Egypt - Religious Flexability

New York Times has an interesting article, built around an interview with Gamal al-Banna, brother of the famous Hassan al-Banna... on "diversity" in views being published relative to religious thinking: Hints of Pluralism Begin to Appear in Egyptian Religious Debates .

I am not entirely convinced of the thesis, that with alternative media, a more liberal, flexible face is getting published or read more than in the past. Perhaps, but Gamal al Banna's thinking, as thumbnailed in the arty, strikes me as relatively typical of the sort of thing that the prosperous, confident middle class and elite say in private. Not in public, but in private. Or among intellectuals of whatever social class.

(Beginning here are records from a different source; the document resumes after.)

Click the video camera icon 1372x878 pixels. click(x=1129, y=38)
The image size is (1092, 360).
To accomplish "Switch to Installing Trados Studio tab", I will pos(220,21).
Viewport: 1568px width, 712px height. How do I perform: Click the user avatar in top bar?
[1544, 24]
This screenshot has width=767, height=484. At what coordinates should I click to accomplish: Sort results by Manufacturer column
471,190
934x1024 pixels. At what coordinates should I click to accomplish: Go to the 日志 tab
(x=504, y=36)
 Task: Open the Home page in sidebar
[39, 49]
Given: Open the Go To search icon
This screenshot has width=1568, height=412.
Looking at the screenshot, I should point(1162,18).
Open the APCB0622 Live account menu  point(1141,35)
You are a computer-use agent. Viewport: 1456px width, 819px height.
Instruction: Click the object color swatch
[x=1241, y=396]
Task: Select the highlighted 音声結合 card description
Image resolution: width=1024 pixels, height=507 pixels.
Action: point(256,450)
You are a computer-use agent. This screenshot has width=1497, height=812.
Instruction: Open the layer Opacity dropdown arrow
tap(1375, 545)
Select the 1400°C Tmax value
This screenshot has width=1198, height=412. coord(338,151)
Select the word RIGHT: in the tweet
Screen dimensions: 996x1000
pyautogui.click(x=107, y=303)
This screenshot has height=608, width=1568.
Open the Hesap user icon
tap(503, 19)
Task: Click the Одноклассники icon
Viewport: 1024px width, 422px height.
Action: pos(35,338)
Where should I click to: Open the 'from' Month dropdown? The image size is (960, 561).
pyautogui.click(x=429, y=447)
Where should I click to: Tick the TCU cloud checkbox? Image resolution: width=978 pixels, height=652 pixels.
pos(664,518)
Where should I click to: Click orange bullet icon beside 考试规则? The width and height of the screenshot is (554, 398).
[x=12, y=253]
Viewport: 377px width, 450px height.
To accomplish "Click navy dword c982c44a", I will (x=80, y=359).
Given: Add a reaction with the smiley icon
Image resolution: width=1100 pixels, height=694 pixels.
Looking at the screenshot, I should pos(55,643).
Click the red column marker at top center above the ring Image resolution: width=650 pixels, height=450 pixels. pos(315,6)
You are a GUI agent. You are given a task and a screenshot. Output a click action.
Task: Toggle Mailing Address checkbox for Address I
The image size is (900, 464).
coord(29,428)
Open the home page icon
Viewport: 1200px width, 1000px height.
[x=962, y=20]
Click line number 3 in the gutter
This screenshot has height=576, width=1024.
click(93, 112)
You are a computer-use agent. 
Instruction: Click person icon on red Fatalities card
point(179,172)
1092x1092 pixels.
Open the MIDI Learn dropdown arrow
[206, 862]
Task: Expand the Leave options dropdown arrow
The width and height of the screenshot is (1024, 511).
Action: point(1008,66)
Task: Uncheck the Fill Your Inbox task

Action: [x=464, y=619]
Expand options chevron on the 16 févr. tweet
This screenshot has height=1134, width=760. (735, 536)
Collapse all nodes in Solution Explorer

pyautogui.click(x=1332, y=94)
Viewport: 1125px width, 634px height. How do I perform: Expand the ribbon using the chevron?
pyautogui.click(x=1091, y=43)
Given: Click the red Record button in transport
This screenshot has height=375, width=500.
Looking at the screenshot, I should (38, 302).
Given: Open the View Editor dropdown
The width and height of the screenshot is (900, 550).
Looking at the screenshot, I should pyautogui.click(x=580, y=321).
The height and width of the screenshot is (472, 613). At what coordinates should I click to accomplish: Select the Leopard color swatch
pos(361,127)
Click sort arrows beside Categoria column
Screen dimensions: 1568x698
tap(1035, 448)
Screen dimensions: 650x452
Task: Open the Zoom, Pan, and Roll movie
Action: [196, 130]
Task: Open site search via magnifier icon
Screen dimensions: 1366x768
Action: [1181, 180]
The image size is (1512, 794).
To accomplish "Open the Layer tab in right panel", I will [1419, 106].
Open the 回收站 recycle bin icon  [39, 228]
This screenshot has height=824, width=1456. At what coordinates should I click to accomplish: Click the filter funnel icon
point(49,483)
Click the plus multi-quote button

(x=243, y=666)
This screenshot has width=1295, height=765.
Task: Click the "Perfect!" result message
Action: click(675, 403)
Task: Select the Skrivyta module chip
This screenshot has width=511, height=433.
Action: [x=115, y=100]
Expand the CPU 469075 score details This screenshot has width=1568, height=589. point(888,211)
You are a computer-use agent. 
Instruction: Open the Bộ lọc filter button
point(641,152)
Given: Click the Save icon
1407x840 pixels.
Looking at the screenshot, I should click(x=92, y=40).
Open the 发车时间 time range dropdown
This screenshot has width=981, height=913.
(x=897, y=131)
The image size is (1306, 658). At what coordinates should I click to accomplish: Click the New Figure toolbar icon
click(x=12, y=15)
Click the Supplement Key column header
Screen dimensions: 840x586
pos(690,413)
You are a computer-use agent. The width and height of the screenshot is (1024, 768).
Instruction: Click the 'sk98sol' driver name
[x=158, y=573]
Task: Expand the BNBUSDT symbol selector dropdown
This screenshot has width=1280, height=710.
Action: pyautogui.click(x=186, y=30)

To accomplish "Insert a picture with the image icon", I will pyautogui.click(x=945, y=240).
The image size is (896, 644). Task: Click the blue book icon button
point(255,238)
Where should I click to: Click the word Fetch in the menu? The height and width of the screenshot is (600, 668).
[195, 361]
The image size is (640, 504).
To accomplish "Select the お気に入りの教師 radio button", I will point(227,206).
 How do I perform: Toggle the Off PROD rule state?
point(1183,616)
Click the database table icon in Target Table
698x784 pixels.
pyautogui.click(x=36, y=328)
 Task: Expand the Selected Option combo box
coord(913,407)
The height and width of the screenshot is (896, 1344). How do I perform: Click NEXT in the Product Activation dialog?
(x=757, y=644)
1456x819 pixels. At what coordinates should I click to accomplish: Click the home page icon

Now, one thing that is most important is the lack of official cover:

It is difficult to say exactly why this is happening. Some of those who have begun to speak up say they are acting in spite of — and not with the encouragement of — the Egyptian government. Political analysts said that the government still tried to compete with the Muslim Brotherhood, a banned but tolerated Islamic movement, to present itself as the guardian of conservative Muslim values.
My observation is it's better to not have official encouragement. In general in the MENA region, to have official encouragement in religious areas is almost automatically to going to discredit you. What one does need is simply official forebearance (i.e. not hauling you off to court as an apostate).

Nevertheless, while I have some doubts as to the real current penetration of more liberal approaches to religious thinking (I might call it lifting the dead hand of salafism and returning to real thinking), it is without doubt a real opportunity to have fairly free press and alternatives outlets at least airing ideas.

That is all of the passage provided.